SELECTED EXCERPT —
I have heard some genetic counselors say they have ‘given up’ on telling those they meet at social events that they are genetic counselors in the interest of avoiding long, tedious, and potentially polarizing Q + A sessions with their fellow conversationalist. One GC told me she simply says she is a nurse.
Although I mentally brace myself for the potential complicated discussion, I am always more interested in hearing what the other’s questions and reactions will be —
“So, you make blue eyed babies?”
“You tell people to get their breasts removed!?!”
“My friend was told her baby had Down Syndrome and he is now in a gifted child program.”
As I once read, “All patients have genes!” Since we are all potential patients, bringing up the topic of genetic counseling with acquaintances, family, or even fellow subway riders can really keep you on your toes.
At my last birthday party in a lower east side (NYC) location, I was told by a stranger who knew my profession:
“My cousin has ectodermal dysplasia”
Heavy stuff. Especially at 2am with Biggy playing in the background.
It is not unusual for others to inquire about one’s profession. But, the difference is that genetic counseling conjures up difficult topics for people – underlying most of the questions are ethical and moral considerations related to the definition of what it means to be human.
Are those typical party topics? No, but it does not mean they should be avoided.
In fact, they should really be encouraged.
So, how do we GCs respond? This conjures up 2 main questions for me:
1. Do we wear our professional genetic counselor hat at all times with a non-directive counselor role, limiting the exposure of possible biases and preferences? Or, do we share some of our opinions based in our experiences and knowledge? Perhaps these are not mutually exclusive, but striking the balance might very well be an art.

EXERCISE DETAILS — Reproduce the stretch of the genetic counseling piece from "It is not unusual" through "to be human." word for word.

(Saved entries)
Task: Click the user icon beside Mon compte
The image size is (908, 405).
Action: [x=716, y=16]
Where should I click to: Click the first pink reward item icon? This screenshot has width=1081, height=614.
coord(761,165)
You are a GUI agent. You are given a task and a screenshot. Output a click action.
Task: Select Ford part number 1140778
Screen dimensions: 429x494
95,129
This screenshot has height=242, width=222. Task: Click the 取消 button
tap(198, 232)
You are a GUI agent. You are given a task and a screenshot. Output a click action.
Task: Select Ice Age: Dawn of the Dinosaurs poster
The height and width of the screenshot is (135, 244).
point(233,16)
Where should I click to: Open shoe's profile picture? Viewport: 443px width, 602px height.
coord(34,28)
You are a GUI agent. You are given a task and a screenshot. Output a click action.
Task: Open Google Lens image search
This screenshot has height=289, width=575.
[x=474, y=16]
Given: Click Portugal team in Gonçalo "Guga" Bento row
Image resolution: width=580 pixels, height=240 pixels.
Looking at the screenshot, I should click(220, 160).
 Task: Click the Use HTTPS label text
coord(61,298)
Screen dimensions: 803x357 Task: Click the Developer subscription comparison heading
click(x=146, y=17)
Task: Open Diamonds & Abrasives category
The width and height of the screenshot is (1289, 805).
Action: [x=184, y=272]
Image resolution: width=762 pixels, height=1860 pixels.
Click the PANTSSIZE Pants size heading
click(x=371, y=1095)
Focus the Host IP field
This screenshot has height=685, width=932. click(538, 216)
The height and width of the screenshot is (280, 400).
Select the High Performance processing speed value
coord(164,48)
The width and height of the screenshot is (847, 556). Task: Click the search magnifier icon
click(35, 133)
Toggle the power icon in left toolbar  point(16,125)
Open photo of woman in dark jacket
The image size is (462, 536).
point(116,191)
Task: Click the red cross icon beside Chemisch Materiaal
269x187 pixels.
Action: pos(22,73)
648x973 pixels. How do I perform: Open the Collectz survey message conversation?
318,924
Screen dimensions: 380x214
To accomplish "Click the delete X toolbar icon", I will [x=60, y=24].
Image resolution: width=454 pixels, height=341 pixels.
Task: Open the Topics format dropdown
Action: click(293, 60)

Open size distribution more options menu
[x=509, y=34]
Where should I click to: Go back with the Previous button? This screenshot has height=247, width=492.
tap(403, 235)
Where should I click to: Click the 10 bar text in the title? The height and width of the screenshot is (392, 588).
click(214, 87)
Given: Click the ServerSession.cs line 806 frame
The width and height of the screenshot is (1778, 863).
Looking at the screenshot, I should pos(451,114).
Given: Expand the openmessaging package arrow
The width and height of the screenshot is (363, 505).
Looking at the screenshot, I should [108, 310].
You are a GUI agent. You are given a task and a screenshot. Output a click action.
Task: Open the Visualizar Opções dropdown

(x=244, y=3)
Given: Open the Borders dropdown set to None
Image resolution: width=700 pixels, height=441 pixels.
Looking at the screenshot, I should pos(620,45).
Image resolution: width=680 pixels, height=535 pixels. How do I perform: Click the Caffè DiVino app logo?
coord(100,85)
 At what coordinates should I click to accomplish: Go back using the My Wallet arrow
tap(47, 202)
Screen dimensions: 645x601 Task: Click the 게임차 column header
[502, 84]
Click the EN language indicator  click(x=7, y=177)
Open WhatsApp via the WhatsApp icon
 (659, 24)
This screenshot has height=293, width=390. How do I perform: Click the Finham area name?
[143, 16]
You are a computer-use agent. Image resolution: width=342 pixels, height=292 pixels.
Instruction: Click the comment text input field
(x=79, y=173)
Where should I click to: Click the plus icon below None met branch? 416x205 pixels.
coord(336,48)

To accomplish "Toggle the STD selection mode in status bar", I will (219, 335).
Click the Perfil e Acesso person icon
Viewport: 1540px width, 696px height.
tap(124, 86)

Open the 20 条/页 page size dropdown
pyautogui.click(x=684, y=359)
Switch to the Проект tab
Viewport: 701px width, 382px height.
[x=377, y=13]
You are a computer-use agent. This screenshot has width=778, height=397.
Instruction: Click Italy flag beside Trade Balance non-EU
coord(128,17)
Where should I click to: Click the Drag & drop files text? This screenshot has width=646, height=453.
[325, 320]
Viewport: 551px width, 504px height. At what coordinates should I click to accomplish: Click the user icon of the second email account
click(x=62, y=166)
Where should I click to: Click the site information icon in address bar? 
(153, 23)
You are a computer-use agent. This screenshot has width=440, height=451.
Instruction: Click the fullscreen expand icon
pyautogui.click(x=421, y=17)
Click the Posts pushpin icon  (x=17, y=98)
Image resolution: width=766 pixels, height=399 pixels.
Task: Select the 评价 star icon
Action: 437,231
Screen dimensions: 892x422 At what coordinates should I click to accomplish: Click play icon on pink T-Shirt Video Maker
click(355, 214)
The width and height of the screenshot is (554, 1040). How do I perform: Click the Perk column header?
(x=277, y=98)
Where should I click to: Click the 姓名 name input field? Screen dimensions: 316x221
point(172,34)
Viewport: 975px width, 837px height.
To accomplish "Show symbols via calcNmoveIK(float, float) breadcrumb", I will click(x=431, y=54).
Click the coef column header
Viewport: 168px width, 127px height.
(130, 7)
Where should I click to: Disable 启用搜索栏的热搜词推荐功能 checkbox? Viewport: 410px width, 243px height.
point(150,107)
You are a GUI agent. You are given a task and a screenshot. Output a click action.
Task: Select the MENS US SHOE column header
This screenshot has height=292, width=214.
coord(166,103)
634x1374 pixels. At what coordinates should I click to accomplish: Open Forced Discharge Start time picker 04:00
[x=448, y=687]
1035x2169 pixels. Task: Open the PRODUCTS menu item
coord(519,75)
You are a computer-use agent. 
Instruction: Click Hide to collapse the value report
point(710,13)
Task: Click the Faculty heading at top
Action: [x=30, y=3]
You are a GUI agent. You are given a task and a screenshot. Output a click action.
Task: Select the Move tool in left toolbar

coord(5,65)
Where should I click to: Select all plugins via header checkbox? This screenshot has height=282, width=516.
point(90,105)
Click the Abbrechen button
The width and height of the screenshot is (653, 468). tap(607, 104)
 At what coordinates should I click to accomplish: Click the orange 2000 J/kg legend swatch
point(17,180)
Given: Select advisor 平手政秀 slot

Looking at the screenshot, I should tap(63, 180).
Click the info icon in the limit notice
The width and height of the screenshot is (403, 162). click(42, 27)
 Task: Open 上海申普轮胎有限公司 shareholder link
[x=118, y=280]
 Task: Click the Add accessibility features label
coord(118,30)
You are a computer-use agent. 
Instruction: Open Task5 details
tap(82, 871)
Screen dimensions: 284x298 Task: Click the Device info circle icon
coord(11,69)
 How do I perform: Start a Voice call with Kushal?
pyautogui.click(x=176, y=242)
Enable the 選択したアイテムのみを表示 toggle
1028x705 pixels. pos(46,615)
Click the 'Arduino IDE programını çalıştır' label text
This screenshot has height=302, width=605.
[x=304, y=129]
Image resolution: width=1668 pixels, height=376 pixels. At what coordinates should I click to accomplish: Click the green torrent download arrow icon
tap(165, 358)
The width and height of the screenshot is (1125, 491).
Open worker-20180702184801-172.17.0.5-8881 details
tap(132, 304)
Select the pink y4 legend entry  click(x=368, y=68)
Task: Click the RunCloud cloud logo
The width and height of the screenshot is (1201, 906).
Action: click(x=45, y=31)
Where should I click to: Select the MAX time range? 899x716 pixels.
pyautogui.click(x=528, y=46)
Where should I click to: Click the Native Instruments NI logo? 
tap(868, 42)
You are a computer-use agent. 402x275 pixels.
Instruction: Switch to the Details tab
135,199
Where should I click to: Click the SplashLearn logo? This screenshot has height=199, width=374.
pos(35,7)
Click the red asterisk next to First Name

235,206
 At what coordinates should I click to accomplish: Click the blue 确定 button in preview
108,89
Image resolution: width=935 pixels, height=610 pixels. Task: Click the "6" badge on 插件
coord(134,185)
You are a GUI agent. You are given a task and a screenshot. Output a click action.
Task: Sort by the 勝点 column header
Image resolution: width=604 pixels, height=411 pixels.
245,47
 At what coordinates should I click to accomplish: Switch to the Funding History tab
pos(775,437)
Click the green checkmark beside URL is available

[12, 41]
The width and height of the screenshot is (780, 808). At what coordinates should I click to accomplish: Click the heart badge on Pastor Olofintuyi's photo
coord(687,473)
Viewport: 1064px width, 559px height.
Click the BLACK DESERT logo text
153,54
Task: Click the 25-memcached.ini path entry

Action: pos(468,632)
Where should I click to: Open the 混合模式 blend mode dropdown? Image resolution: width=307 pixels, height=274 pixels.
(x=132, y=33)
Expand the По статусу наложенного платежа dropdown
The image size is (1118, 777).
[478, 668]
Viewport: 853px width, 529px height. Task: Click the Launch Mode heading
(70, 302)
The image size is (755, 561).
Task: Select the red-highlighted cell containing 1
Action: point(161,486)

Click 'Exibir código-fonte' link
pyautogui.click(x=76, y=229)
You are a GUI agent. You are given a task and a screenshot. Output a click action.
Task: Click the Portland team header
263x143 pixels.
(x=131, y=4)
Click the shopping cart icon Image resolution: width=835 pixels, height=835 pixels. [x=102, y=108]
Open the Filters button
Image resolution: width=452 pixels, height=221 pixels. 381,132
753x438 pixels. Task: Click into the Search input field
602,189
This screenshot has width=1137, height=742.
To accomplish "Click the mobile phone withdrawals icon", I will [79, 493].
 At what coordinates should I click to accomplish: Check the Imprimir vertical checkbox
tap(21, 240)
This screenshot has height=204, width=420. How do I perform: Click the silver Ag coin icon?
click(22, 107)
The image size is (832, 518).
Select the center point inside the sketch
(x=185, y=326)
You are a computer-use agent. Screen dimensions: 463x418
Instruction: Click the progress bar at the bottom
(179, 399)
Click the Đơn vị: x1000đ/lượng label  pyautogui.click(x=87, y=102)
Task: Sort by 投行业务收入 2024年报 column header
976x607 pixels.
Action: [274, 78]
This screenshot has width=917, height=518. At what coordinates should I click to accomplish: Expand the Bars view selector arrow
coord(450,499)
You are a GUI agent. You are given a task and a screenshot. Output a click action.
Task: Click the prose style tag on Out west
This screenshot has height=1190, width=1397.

ANSWER SECTION —
It is not unusual for others to inquire about one’s profession. But, the difference is that genetic counseling conjures up difficult topics for people – underlying most of the questions are ethical and moral considerations related to the definition of what it means to be human.